** Opening Given information block **

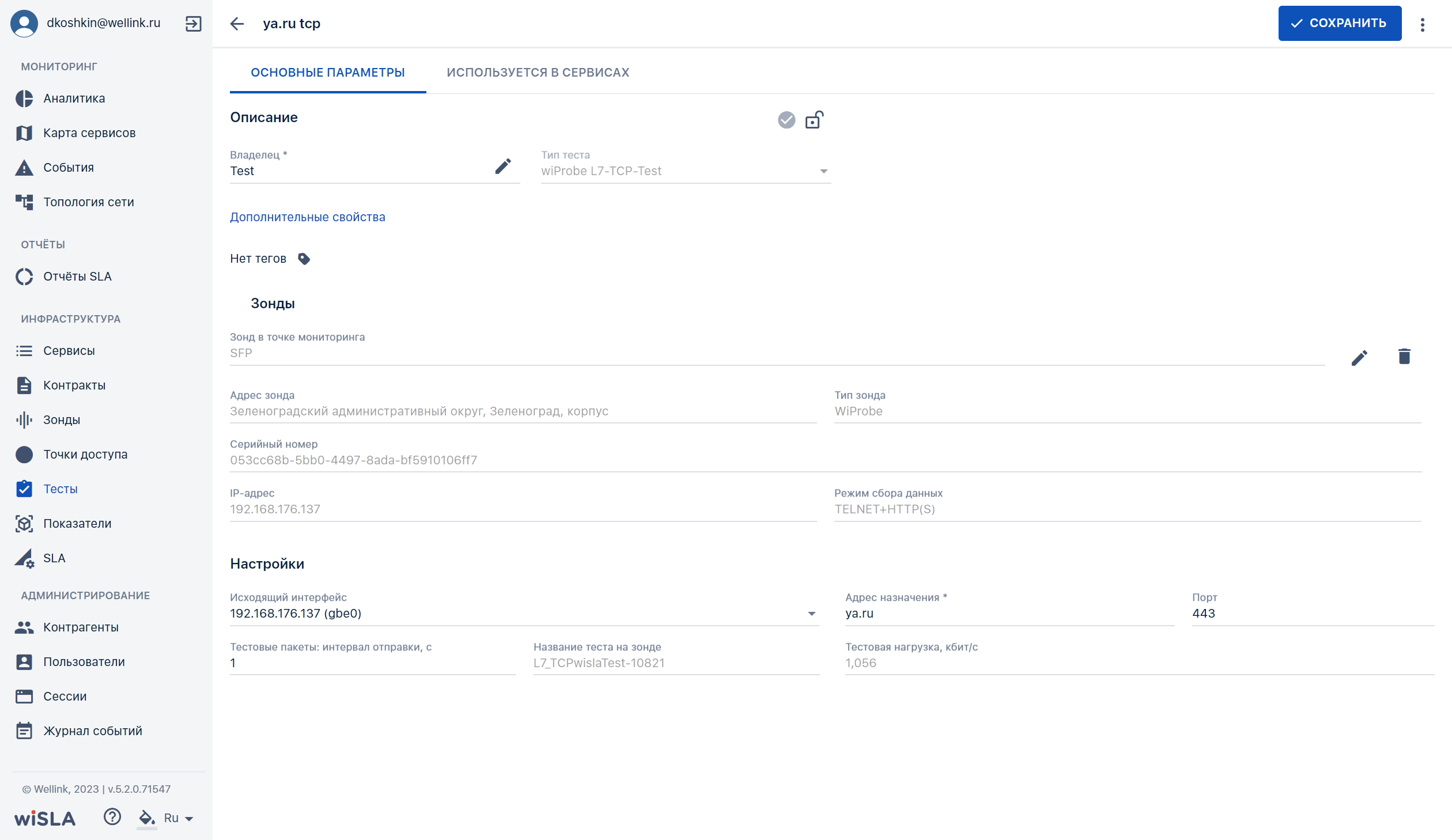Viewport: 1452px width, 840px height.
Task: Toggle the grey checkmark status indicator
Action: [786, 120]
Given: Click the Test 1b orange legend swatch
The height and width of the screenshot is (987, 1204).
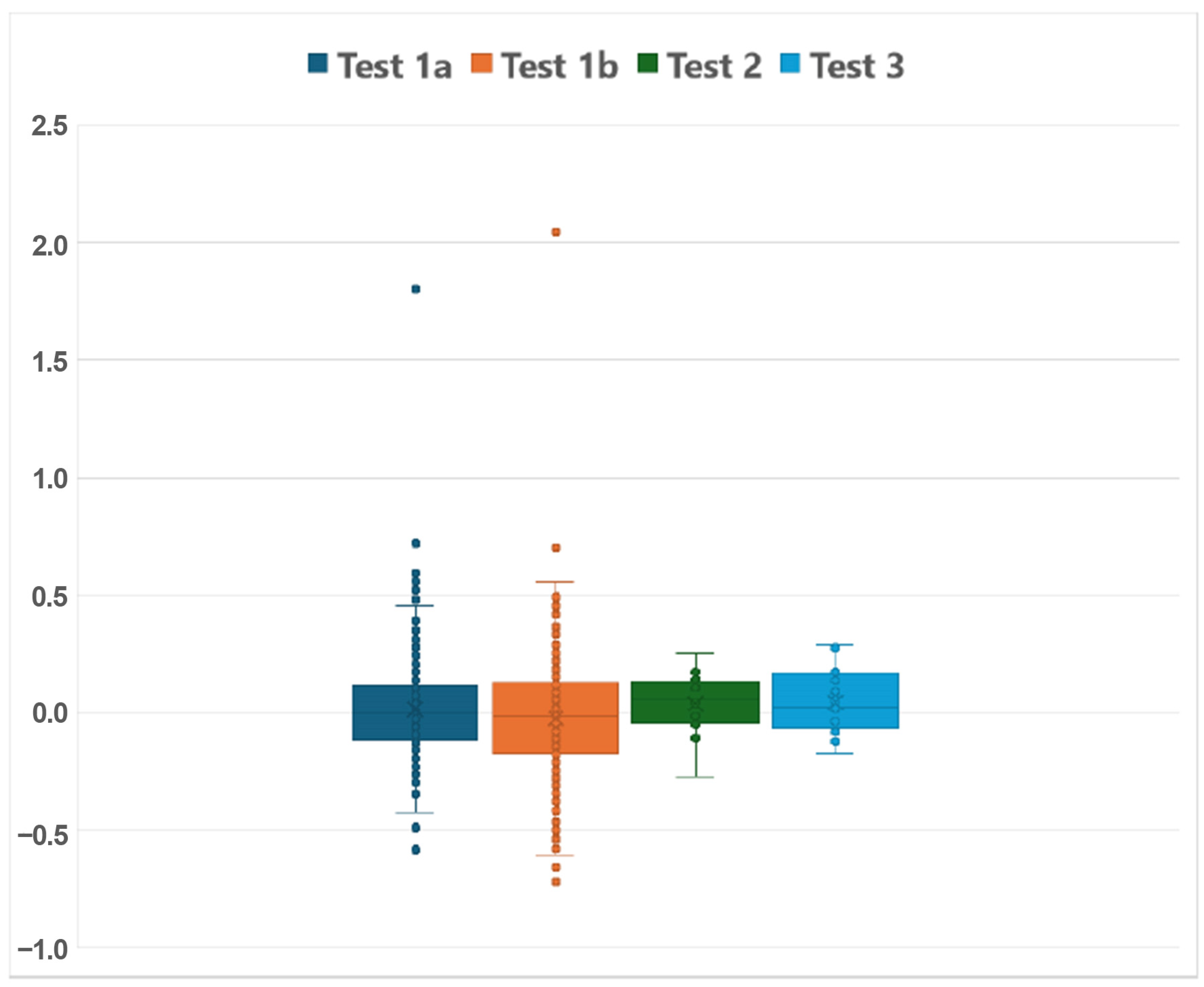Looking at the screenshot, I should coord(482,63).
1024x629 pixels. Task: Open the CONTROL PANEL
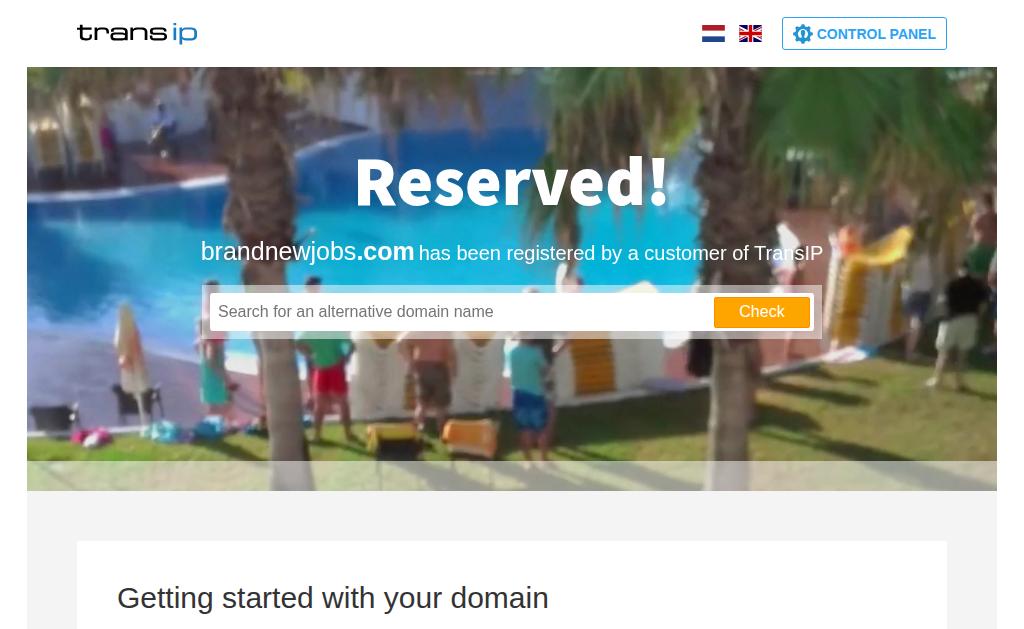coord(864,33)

** Closing Given information block **

Your assignment
Using the records above, reproduce exactly the lines from the line containing "Given: Click the Test 1b orange legend swatch" through the last line, with both ends kept and no pictures.

Result of this exercise
Given: Click the Test 1b orange legend swatch
The height and width of the screenshot is (987, 1204).
Looking at the screenshot, I should coord(482,63).
1024x629 pixels. Task: Open the CONTROL PANEL
coord(864,33)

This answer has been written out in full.